Items listed in a dataset:
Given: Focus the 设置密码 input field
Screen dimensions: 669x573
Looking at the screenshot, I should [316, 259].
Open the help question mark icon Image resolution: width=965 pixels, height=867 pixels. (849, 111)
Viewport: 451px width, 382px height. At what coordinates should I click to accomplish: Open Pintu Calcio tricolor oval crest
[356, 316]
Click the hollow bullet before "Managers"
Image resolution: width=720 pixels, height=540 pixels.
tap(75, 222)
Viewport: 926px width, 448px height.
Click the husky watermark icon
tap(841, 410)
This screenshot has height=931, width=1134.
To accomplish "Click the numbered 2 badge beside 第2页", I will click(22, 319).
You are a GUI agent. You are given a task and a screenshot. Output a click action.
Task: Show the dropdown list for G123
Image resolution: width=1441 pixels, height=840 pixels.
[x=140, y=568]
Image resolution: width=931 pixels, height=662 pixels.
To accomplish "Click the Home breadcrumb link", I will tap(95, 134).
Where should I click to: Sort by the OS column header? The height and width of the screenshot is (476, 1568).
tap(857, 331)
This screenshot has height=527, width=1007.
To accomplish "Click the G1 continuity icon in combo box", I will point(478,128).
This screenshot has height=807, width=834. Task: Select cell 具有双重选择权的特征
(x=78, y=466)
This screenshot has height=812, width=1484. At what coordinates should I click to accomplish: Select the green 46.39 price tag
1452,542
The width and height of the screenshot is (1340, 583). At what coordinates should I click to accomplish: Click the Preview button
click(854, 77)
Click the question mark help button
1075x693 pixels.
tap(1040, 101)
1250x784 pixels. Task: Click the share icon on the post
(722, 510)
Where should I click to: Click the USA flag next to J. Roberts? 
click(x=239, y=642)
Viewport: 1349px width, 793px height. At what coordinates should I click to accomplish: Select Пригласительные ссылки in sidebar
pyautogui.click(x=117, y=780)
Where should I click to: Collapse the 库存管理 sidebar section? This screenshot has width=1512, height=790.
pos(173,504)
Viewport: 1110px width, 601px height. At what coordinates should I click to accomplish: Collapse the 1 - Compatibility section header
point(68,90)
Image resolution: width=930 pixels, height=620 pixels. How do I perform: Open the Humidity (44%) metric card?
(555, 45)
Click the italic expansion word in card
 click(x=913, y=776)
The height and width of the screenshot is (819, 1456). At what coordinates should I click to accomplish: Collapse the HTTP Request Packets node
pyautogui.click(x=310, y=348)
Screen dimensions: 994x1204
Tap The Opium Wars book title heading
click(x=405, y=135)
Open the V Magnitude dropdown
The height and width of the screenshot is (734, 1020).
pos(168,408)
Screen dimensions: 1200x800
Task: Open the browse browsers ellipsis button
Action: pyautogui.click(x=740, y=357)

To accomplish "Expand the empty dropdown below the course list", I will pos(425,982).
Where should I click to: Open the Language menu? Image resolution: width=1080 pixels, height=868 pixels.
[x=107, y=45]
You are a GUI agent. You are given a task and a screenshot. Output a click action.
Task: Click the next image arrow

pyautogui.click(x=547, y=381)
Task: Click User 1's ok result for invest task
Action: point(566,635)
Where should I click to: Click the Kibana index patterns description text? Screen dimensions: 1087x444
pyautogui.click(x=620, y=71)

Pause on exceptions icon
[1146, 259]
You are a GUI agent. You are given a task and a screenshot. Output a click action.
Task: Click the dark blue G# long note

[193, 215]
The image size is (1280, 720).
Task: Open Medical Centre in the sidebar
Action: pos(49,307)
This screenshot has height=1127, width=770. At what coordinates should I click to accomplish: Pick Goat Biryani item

▸ **TASK OBJECTIVE**
The expected output is every line of the records in which the string "will" appears.

▸ **TASK RESULT**
To accomplish "Click the numbered 2 badge beside 第2页", I will click(22, 319).
To accomplish "Click the Home breadcrumb link", I will tap(95, 134).
To accomplish "Click the G1 continuity icon in combo box", I will point(478,128).
To accomplish "Expand the empty dropdown below the course list", I will pos(425,982).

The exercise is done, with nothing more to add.